The Hype Phenom: Supreme
Materialism is common in our society. From the time when the Soviet Union collapsed in 1991, capitalism has, arguably, ruled our world and has been deep-rooted into both millennial and young minds like ours today. The human population yearns to consume and the scarcity of our resources only give them more value: the materialistic value of exclusivity and scarcity. “Hype brands” exploit and profit from this very tendency to consume. Their manipulation of markets and consumer’s tastes and preferences is a feat of economics, and of unparalleled growth. Supreme is one such brand as it has successfully become a master of twisting the perceived value of its items and become one of the top street wear brands. Recently valued at $1 billion, Supreme has earned a name for itself in the street-wear-fashion industry and as a must-have brand hype-beasts want in their collections. However, the brand did have humble origins, and we can only understand their success by looking at their roots.
Supreme started out as a skateboarding shop in the 1980s with their now iconic box logo and aimed to sell their products to the members of the New York skate community aged 18–24. Three decades later, we see the same road DNA, but now, worldwide, selling to both millennials and the Gen Z. Brands such as Supreme thrive on their image. Seen as being for the elite and those with deep pockets, the firm pulled off a strategy that several other popular companies such as Super-dry have been unable to. Supreme has indeed outdone itself.

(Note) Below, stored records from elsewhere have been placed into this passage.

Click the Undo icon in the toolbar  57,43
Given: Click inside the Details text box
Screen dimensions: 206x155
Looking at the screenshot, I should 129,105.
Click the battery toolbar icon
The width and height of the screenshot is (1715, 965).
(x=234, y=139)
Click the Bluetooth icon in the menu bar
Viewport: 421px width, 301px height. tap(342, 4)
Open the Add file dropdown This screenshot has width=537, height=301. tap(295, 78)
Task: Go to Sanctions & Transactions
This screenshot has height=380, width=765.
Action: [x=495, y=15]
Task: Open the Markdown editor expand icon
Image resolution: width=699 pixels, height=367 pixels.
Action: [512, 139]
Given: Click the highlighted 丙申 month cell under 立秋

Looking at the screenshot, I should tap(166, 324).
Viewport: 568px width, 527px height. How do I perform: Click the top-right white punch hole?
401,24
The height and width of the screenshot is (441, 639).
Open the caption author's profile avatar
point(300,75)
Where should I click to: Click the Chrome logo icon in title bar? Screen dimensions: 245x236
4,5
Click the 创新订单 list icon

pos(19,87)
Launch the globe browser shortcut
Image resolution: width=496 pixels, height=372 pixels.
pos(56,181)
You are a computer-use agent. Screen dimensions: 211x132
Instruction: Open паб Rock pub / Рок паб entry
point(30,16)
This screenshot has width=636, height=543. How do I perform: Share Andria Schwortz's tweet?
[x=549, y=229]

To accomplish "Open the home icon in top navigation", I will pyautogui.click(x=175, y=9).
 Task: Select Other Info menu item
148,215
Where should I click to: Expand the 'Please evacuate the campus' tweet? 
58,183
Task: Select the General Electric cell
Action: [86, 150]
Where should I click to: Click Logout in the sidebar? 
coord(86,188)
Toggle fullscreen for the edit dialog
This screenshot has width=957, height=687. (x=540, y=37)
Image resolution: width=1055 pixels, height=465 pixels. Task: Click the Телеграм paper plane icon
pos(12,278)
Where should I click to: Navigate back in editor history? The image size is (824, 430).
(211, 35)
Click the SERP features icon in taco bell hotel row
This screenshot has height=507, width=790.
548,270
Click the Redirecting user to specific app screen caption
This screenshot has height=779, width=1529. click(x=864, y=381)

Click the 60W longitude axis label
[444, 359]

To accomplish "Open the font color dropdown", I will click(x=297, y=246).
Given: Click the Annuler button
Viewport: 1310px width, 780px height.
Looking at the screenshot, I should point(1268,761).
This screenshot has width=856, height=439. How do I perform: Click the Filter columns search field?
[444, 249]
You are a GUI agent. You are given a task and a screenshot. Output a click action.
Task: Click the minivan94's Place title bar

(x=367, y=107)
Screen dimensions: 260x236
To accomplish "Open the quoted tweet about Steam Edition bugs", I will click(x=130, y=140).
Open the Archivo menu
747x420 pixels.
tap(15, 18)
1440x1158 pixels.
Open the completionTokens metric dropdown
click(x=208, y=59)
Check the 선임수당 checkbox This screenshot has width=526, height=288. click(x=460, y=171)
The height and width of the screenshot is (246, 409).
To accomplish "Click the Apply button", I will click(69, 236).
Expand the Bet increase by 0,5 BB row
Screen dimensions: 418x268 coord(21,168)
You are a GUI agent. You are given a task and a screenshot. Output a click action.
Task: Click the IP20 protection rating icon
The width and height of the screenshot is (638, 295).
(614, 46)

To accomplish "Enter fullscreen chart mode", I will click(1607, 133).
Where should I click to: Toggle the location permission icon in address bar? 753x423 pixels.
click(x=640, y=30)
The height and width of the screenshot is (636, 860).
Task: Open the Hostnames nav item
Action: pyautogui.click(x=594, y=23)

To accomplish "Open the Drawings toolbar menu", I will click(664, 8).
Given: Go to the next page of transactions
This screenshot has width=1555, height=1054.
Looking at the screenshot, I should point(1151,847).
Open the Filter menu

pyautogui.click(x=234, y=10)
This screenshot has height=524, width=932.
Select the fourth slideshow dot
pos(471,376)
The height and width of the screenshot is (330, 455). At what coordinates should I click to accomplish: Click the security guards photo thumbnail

Founder James Jebbia once said in an interview with Complex, “It’s not like when we’re making something, we make only six of them. But if we can sell 600, I make 400.” In a nutshell, this strategy is at the heart of how Supreme operates. Basic instinct and economics say that the scarcer the good is, the more the demand, the higher the price. The presence of scarcity is quite evident. This very nature is what drives the market to jump at every opportunity to consume Supreme products every time it releases a drop of a new collection. However, there is still a key element missing: desire. Without the paranoia that queuers exhibit, Supreme would have been bankrupt long before we heard of its name outside of America. Marketing is essential to any brand’s continuous success. That is why Supreme has succeeded. Anyone can reduce production, but can everyone get celebrities such as Justin Bieber and Drake to wear their products? Can everyone have collaborations with well-established luxury brands such as Louis Vuitton? Perfectly placed to sell to their target market, eminent personalities influence the Generation Z beyond what I believe is good for us. As malleable teenage personalities yearning to achieve a good social standing, we are turning into, what some of us already are, social animals. At least in the minds of the desperadoes waiting for hours on end hours before ‘drop day’ the exclusivity of the clothing translates into eliteness or what some may call ‘coolness’ when it is worn, or even collected and displayed. Simply, this turns desire into a need which has compelled so many bank accounts to be emptied.
The overwhelming appetite to consume such products also creates a secondary market, one of the re-sellers and legal fakes for those who are not as liquid. If I want something you have bad enough, it gives said possession, which may have had no value to you at all, a perceived value for which it can be sold. Much to the pain of the company, secondary re-sellers often sell Supreme merchandise at prices much higher than retail, earning a mean profit and decreasing the scarcity of the product. Nonetheless, as James Clifton of VICE aptly puts it, “the buzz around the brand is what sustains that same buzz.” This statement clarifies the use of collaborations and limited availability.
In my opinion, Supreme is no less than art. Art may or may not be aesthetically pleasing, yet it is the story behind the piece and the auctioneer’s ability to sell which ultimately lands staggering dollar bids in seven-figure numbers at auctions. Art can be a silent albeit powerful statement; the message. Supreme is that auctioneer and the box logo on everything it sells is that story and message, a status symbol in red and white.